Midjourney, the San Francisco company best known for generating images from text prompts, announced a healthcare division on June 18, 2026, along with a full-body ultrasound scanner it says will eventually image your entire body in 60 seconds. The hardware runs on licensed semiconductor chips from Butterfly Network. The current prototype takes about 20 minutes and has been used on roughly a dozen people.
So what did they actually build?
The thing uses ultrasound computed tomography, USCT, which is not a Midjourney invention. You step onto a platform that lowers you into a shallow pool of warm water, and a ring of transducers fires sound waves through your body from every angle while recording the echoes. A computing cluster reconstructs that into a 3D map. The technique has been studied since the 1950s and recently got FDA clearance for breast screening. Whole-body USCT covering the torso and legs is the part nobody has pulled off before.
CEO David Holz said at the launch that the scanner is "in many ways superior to even MRI machines," without radiation or magnets. That claim has not been checked by anyone outside the company, and the framing of this as an MRI replacement is Midjourney's, not a verdict from any radiologist.
The chip is the real story
The hardware leans entirely on a deal Midjourney signed with Butterfly in November 2025, an exclusive license worth up to $74 million over five years, including $15 million upfront and $10 million annually. Butterfly's contribution is the genuinely hard part: it swapped the piezoelectric crystals in conventional probes for capacitive micromachined transducers built straight onto standard CMOS chips, the same process that makes computer processors.
The scanner uses 40 of these modules, around 8,960 active channels, plus roughly 2 petaflops of compute. Butterfly's own figures put about 500,000 sensors and two-plus petaflops across the imaging modules, so the half-million-sensor number floating around describes the chip array, not some standalone ring of detectors. The system spits out about 17 gigabytes of raw acoustic data per second, which Midjourney likens to 500 hours of HD video every second.
"Not even using any AI in this yet, just really cool hardware and software." That is Holz, per Bloomberg, which is a refreshingly honest thing to admit at your own AI company's medical launch.
That data firehose is exactly why 60 seconds is still aspirational. The bottleneck is moving data from the transducers to the reconstruction cluster fast enough. Midjourney wants second-generation hardware within 12 months and a third generation with fully custom silicon by 2028.
It cannot diagnose anything yet
Here is the part the headline number skips. The scanner has no FDA clearance for diagnosis. Midjourney is launching it as a maker of "body composition maps," muscle, fat, bone, organ volume, which sidesteps regulation under the FDA's general wellness lane, the same path Prenuvo and Ezra used for consumer whole-body MRI. Holz says the company has started FDA conversations and will submit results over time to chase diagnostic clearance, starting with that 2028 third-gen machine.

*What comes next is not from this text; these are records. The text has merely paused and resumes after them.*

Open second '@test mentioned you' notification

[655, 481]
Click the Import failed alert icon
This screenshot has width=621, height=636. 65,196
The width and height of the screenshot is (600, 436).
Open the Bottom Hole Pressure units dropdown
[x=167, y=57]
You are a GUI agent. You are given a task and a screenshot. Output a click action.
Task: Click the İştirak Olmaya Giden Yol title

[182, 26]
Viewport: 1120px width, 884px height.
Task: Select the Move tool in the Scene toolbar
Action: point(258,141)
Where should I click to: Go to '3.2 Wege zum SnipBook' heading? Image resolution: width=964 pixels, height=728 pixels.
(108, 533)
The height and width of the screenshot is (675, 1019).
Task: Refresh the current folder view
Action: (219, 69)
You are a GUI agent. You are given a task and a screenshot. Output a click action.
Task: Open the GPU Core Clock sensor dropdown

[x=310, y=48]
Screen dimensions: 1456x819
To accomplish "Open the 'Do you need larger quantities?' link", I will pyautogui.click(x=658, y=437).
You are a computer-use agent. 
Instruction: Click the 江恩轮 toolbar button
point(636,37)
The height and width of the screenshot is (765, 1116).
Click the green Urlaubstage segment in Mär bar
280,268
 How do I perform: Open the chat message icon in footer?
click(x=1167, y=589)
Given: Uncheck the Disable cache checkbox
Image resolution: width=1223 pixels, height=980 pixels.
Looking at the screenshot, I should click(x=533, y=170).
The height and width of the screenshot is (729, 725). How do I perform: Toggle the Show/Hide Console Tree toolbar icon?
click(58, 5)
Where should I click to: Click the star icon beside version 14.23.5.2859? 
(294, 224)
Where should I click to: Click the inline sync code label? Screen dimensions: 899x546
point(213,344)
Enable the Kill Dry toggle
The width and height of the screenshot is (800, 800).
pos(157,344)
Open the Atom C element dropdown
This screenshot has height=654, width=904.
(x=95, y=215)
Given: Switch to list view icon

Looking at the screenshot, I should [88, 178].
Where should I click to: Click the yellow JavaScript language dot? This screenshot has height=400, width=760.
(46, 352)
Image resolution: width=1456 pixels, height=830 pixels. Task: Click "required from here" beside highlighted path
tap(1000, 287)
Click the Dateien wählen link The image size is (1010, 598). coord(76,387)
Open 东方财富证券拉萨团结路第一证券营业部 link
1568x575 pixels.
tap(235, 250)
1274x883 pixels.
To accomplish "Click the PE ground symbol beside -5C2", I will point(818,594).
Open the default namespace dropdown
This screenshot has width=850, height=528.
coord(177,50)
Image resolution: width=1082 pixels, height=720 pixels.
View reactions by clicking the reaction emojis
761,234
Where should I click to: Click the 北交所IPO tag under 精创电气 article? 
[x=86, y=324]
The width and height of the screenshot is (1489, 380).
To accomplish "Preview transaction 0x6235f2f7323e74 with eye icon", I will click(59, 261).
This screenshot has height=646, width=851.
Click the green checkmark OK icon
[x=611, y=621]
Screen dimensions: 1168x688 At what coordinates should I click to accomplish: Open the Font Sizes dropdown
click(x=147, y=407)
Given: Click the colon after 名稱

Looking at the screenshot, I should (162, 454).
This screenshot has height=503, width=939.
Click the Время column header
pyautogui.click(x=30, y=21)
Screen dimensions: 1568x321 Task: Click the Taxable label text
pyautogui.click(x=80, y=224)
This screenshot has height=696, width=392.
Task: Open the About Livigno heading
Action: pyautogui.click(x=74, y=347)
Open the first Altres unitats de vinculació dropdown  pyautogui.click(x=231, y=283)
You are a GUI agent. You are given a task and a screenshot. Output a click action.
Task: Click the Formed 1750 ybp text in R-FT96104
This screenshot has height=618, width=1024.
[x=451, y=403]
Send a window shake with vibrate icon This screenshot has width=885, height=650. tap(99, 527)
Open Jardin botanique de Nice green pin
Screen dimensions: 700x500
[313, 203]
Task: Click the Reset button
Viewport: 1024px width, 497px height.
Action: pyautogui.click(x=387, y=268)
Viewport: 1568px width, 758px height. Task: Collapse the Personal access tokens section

The published scan gallery is real. Cross-sections sit beside MRI images of the same tissue, and one comparison showed a 0.93 correlation with MRI fat-fraction measurement. Whether full-body resolution and artifact levels hold up clinically is a question no independent institution has answered.
Spas, not hospitals
Midjourney is routing around clinics entirely. The plan is a chain of "Midjourney Spas," with the first opening at the end of 2027 in Union Square, San Francisco, a roughly 25,000 square foot space with 10 scanners alongside saunas and cold plunges, running 24 hours a day. The scan is pitched as a side effect of a wellness visit. The original brief I was handed said the first locations open "next year," but every source points to late 2027 for San Francisco.
The long game is enormous and a little hard to take at face value: more than 50,000 scanners worldwide by 2031, with capacity for one billion scans a month. At published incidental-finding rates of 20 to 40 percent for whole-body imaging, that volume would flag anomalies in hundreds of millions of healthy people monthly, most of them benign, all of them needing someone to interpret or notify. Midjourney's pitch that early scanning could "avoid 30% of all deaths" has no peer-reviewed support behind it.
Midjourney has no outside investors and says it will fund the first spa itself. The San Francisco waitlist is open now at midjourney.com/medical, with the spa targeted for the end of 2027 and the custom-silicon third-generation scanner slated for 2028.